The Warren County Commissioners have contributed $500,000 to the downtown riverfront development project.

The allocation was approved during a meeting last week.

The city’s original request for funding had been for American Rescue Plan (ARPA) dollars. The county received over $7 million while the city received just less than $1 million.

City Manager Nancy Freenock pointed out that the city makes up about 25 percent of the county’s population in asking for an allocation larger than $500,000.

Angie Dart, Warren General Hospital facilities manager, told the commissioners that they support the project and reminded the commissioners that the helipad boat launch is under a covenant that prohibits its closure as a boat ramp until another launch is open.
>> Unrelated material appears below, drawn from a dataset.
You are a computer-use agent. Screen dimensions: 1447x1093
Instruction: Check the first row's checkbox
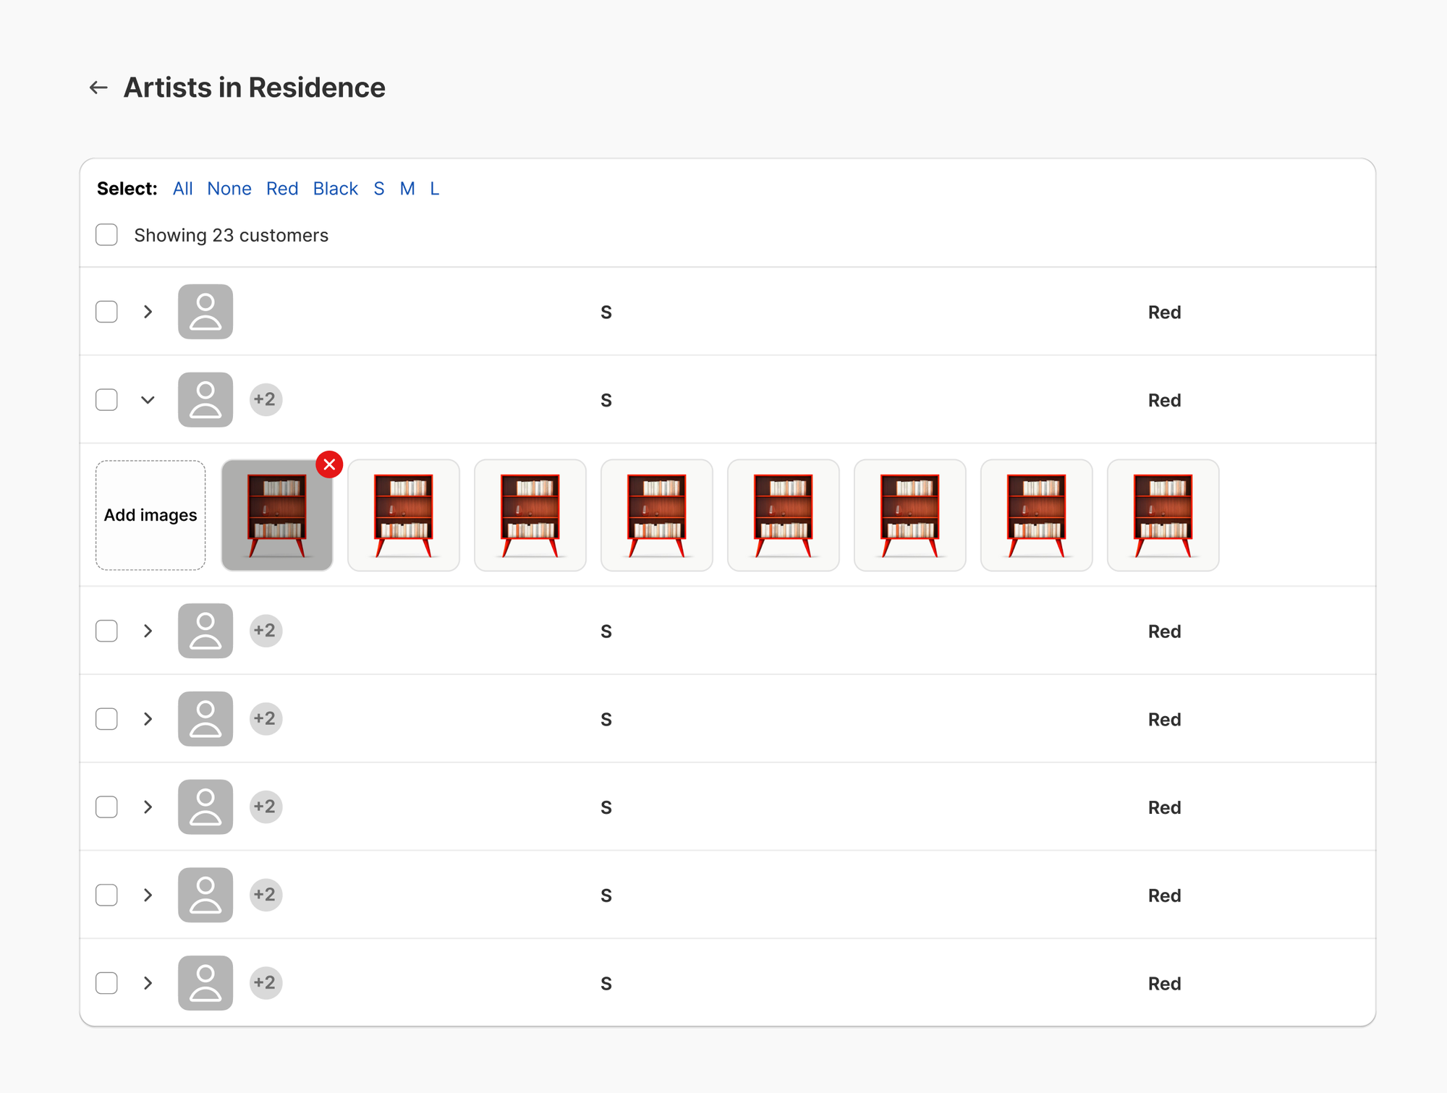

Commissioner Ben Kafferlin said it is not prudent to use the Rescue Plan funds for this allocation as the county is still waiting for estimates regarding broadband expansion, which is where the county would like to use the funding.

“My recommendation was to pull the funding from the seldom-tapped Erie Bank account that we have,” he said, which was funding that was the “result of the North Warren land deal.” That deal paved the way for what we now know as the Warren Commons.

Kafferlin stressed that the project is beneficial to the entire county and “integral to the success of the downtown and the community. I am very supportive of it.”

Commissioner Tricia Durbin, spearheading the broadband efforts, said the riverfront project is a “key marketing project for tourism” and that she is “very supportive of that.”

She defended the decision not to use Rescue Plan funds for the project.

“The goal in using ARPA is is to continue to think through the infrastructure this county needs to enable people to relocate here, business to come here,” she said.

“I think it’s a great project,” Commissioner Jeff Eggleston said, but stressed this view that there are “a lot of different buckets we can try to tape into for additional funding on this.”

He called the city and county’s combined funding a “very solid match” to those ends.